Thirdly, Descartes describes God as omnipotent and benevolent. Yet if god was all-powerful and all good why does it continue to let enormous amounts of suffering continue throughout the world. How would Descartes explain natural disasters, such as, earthquakes and the aids epidemic in Africa? Either God was not one hundred percent benevolent or not one hundred percent omnipotent.

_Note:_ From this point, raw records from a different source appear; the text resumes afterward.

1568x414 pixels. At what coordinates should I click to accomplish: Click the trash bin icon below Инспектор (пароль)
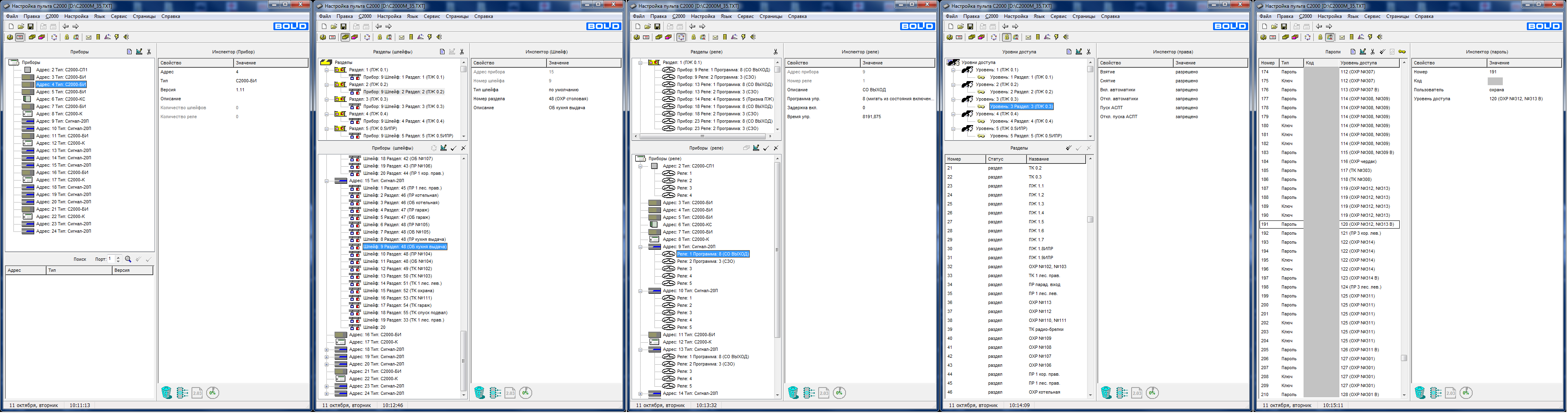point(1420,393)
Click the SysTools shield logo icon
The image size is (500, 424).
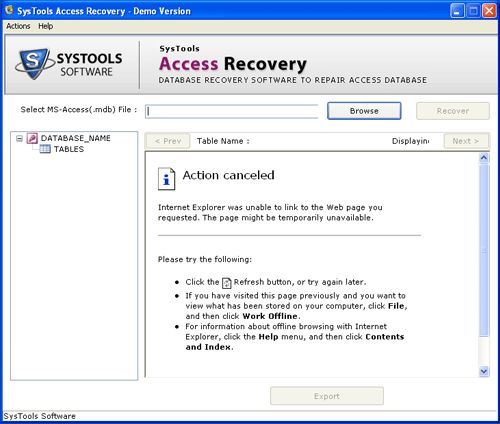(34, 63)
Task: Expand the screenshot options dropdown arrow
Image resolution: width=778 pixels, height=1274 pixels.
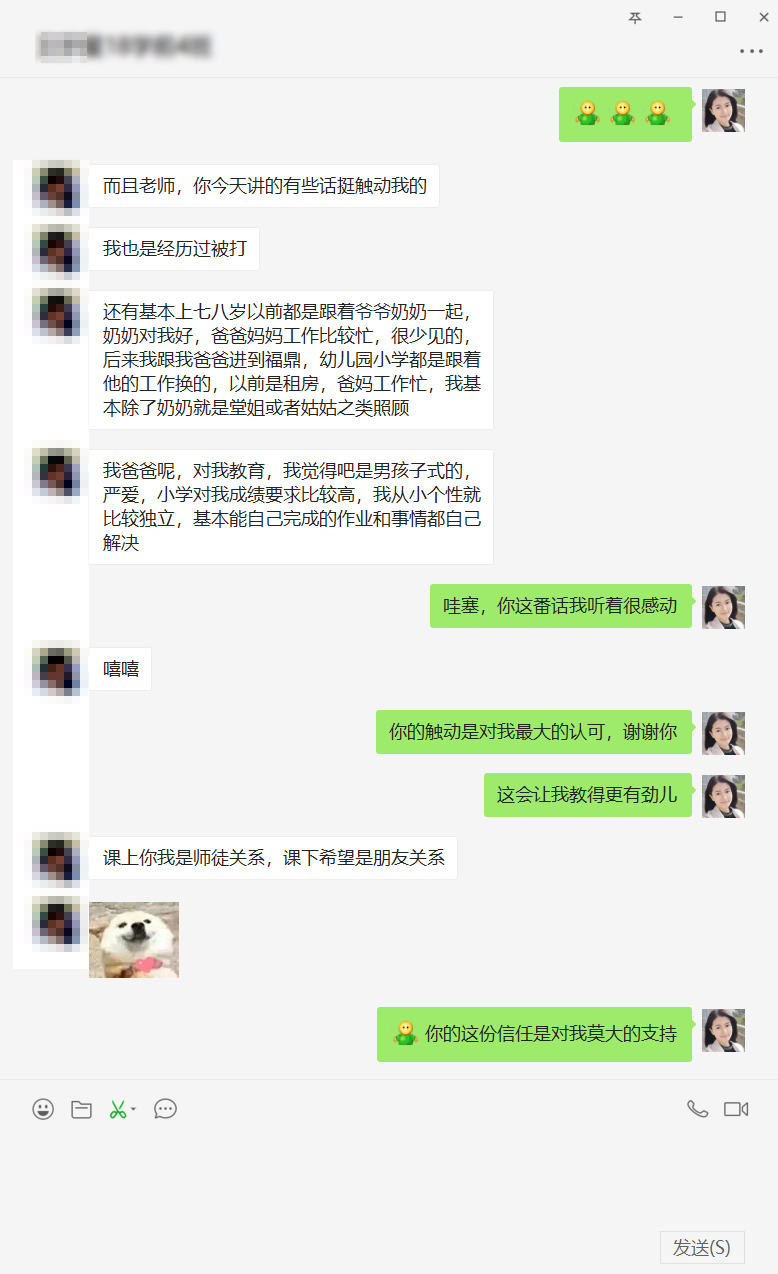Action: point(134,1109)
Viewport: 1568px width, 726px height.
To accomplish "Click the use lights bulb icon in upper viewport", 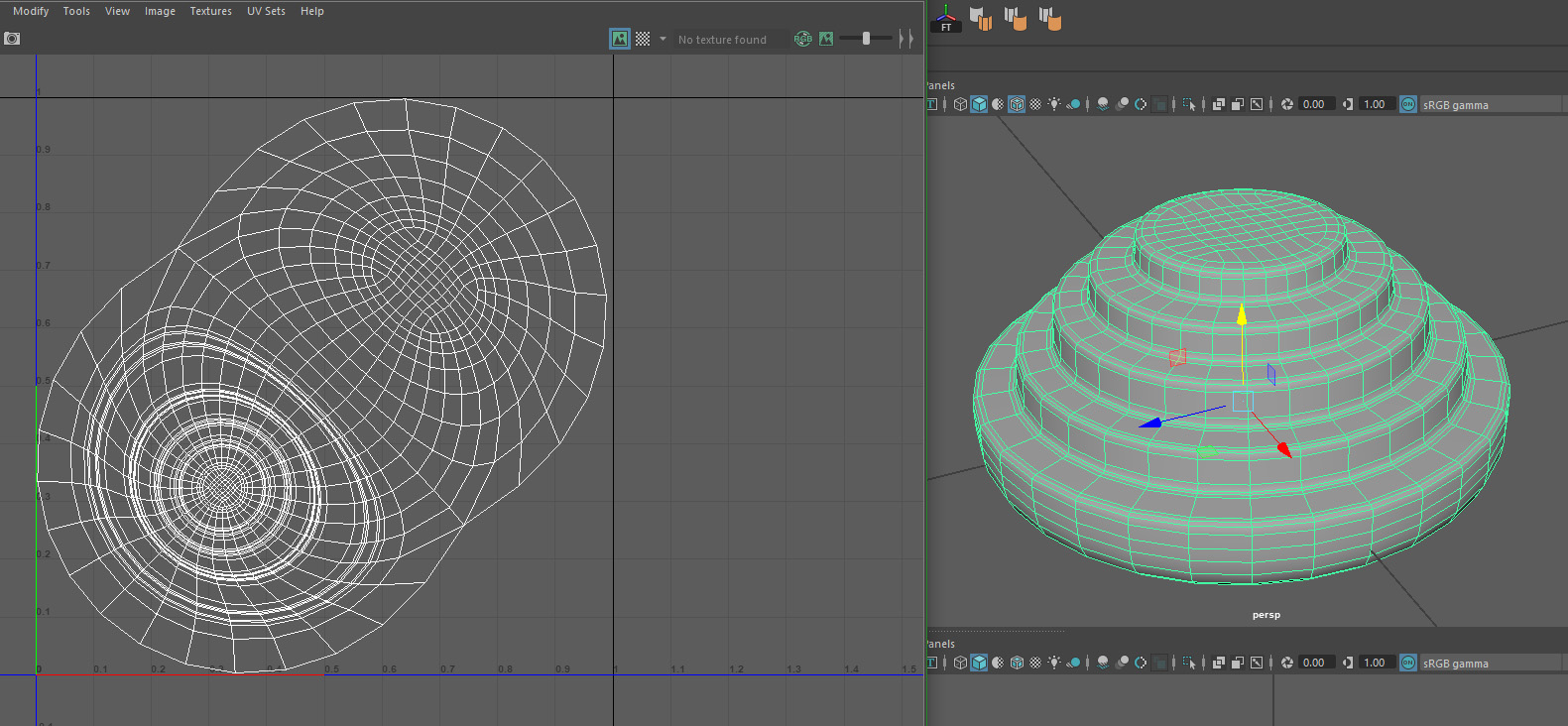I will point(1054,104).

Perhaps Descartes belief in God is seriously undermined, although not unequivocally contradicted, as soon as monotheism is added to the equation? The validity of his argument is put into a state of flux as soon as one opens themselves to the mass variety of popular and most common religious beliefs and practices. All of which have their own suitably plausible explanation for their God or Gods as the creator of all that we know today. As a religious man Descartes eliminates himself from introspection. In regards to knowledge, it is undoubtedly a most difficult and arduous challenge to call all that you have previously conceived as true into doubt, but it is implausible to put religion out of ones minds eye. Descartes is naturally biased and apparently religious logical reasoning restricts his enlightenment. For example, Descartes claims that the world has been designed. He draws this conclusion from an analogy between the natural world and the artificially constructed world.

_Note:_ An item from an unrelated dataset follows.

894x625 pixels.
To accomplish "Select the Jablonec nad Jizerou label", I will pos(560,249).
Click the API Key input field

He claims that there must be a creator just as there is for a watch. However, I believe this to be a weak argument from analogy. It takes for granted that there is a significant resemblance between natural objects and objects which we know to have been designed, the eye and the watch for example. Although there is some similarity between the eye and the watch i.e. they are both intricate and fulfil their own individual functions, it is only a vague similarity and any conclusions based on the analogy will, as a result, be correspondingly vague. A counter argument, which I find more plausible, is that by Charles Darwin, the theory of evolution by natural selection, illustrated in his book ‘The origin of species’.
If the line of argument, cogito ergo sum is adopted and to be more direct and less discreet one was to say I am thought itself, I am a mind, then to follow Descartes’ scientific inductive cause and effect analysis then either the mind is self creating or it is created by something external. Now, the arguments for god as the creator, some of which are elaborated on above apply also to the argument that the mind may have been self-creating. Why, if the mind was self-creating, did it not endow itself with the greatest of mind powers, such as, that of memory or imagination? If the mind was self-creating then it would have surely evolved over time as it arguably still is. This suitably returns us to Darwin’s evolution theory.

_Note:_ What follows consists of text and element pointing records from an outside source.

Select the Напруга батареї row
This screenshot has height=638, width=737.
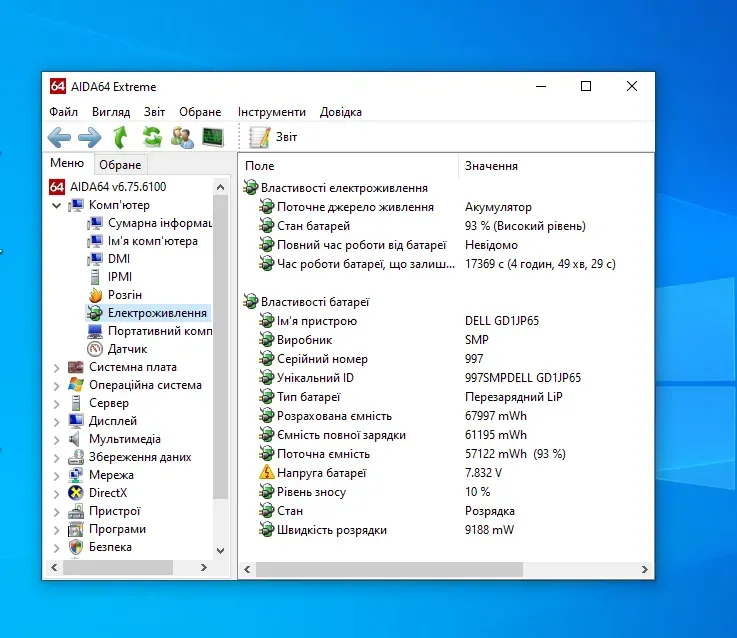click(321, 473)
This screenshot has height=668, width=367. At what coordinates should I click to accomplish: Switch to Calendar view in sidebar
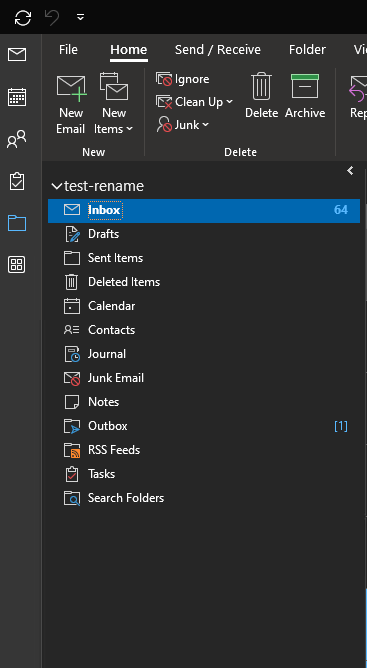[x=17, y=97]

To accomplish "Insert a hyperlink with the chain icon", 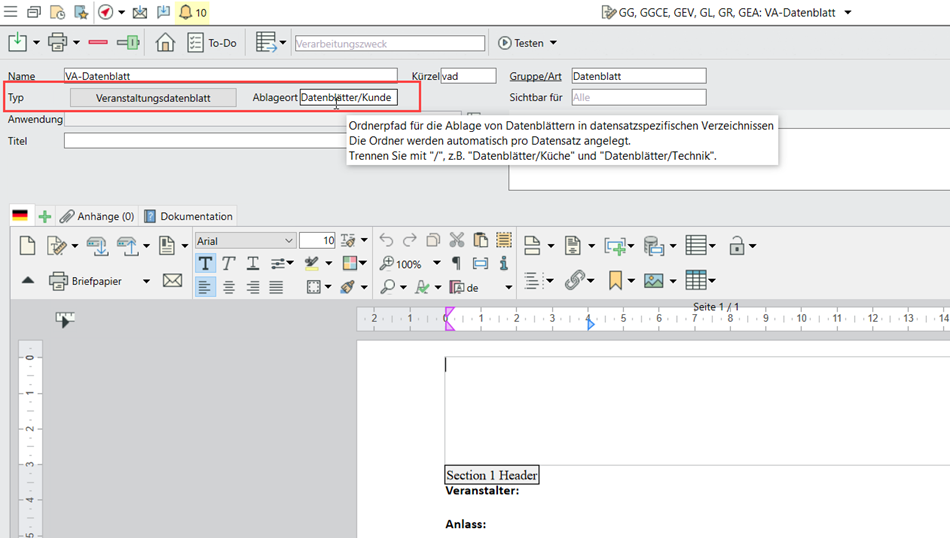I will click(574, 281).
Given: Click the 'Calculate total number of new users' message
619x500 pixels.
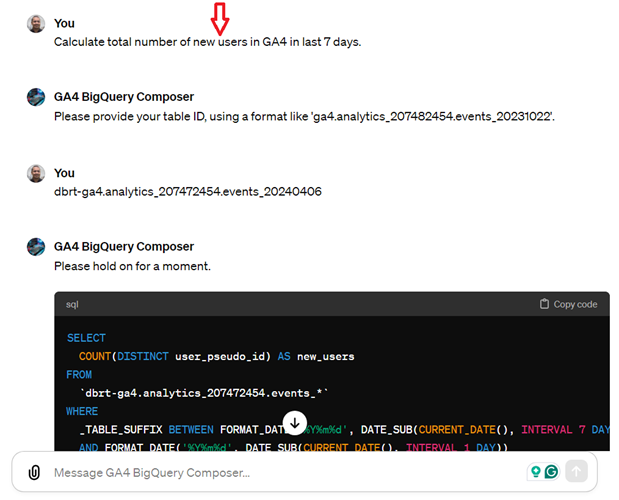Looking at the screenshot, I should (208, 42).
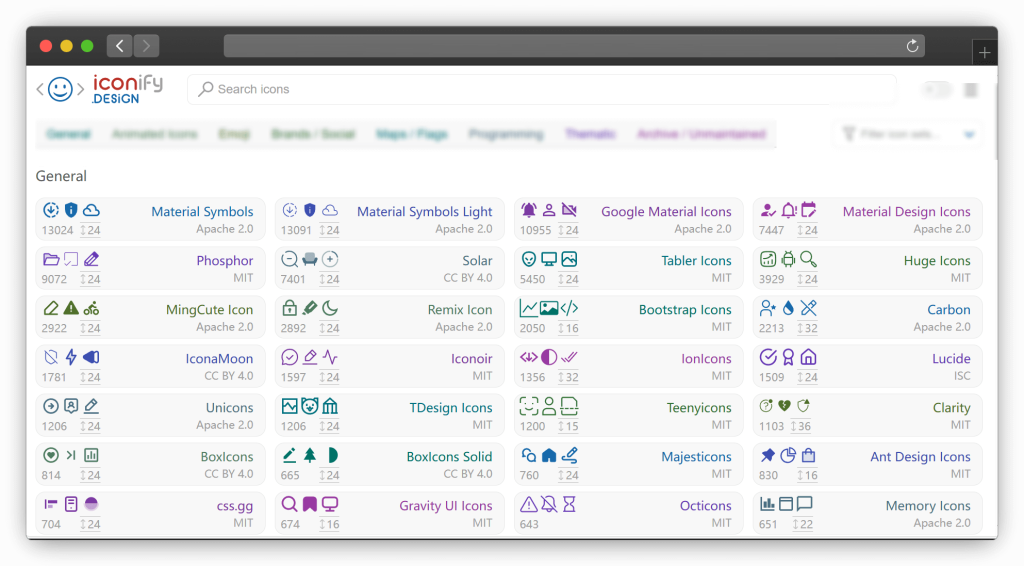Open the hamburger menu beside the header toggle
Image resolution: width=1024 pixels, height=566 pixels.
coord(970,90)
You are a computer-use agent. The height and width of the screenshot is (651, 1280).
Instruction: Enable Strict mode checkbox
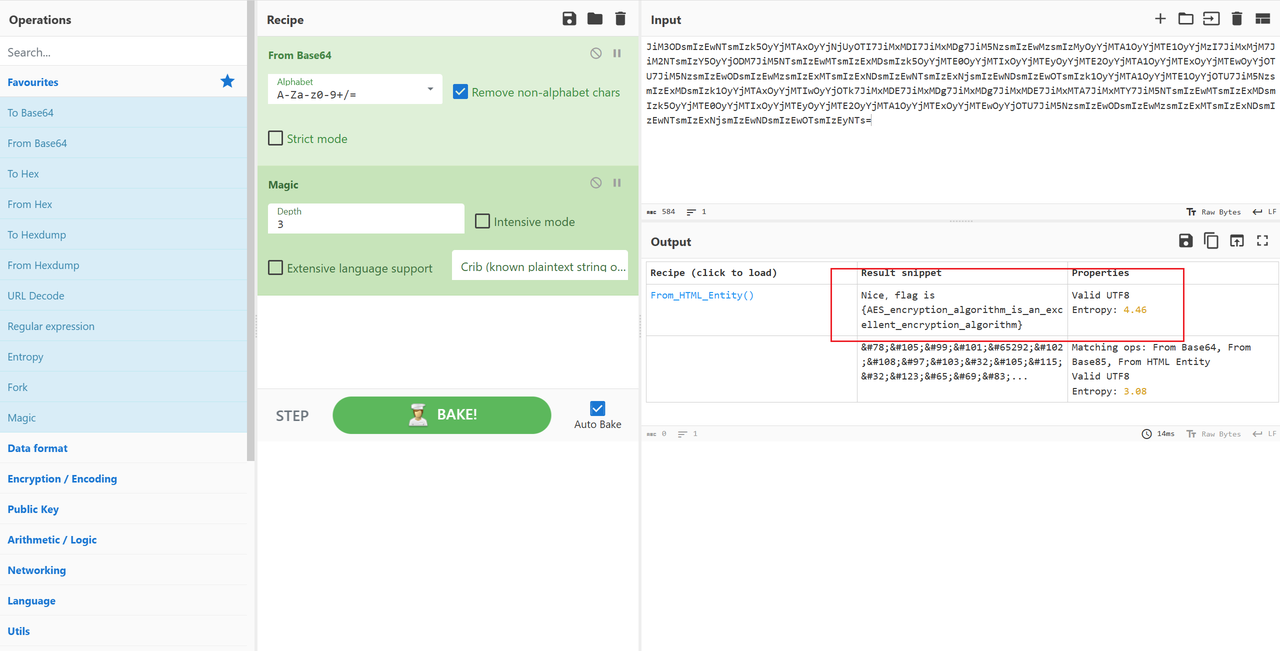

To conclude, the Cogito argument, is in my opinion, valid. The logic follows on in a justified and necessary manner. I was unable to question the statement ‘cogito ergo sum’. The very fact that I have the ability to question whether I am thinking eliminates, for me, the chance of deception by a higher order being, an evil demon or otherwise. I am, at least for now, quite happy and eternally optimistic that Descartes is right about our perception of what is and what is not epistemologically accountable. Whether I deceive or convince myself that Descartes is correct because of my will and need for an existence of some reality I am unsure. Perhaps a truly unbiased answer to the question above regarding the validity of the cogito could only come from a being or otherwise that consists of post mortem existence. However, although I am prepared to resign to Descartes conclusion that we exist at least as a thinking being, I am not prepared to agree with him on any level that we were designed by an all powerful, all good, all knowing deity. Strong criticisms, such as, the monotheism argument, the theory of evolution and natural disasters all hold a strong justified position as critiques of God as the all mighty creator. Nonetheless, I now realise what a massive overhaul this 17th century thinking must have been and recognise that whether valid or otherwise this certainly acted as a catalyst for philosophical thought in regards to the mind and body debate.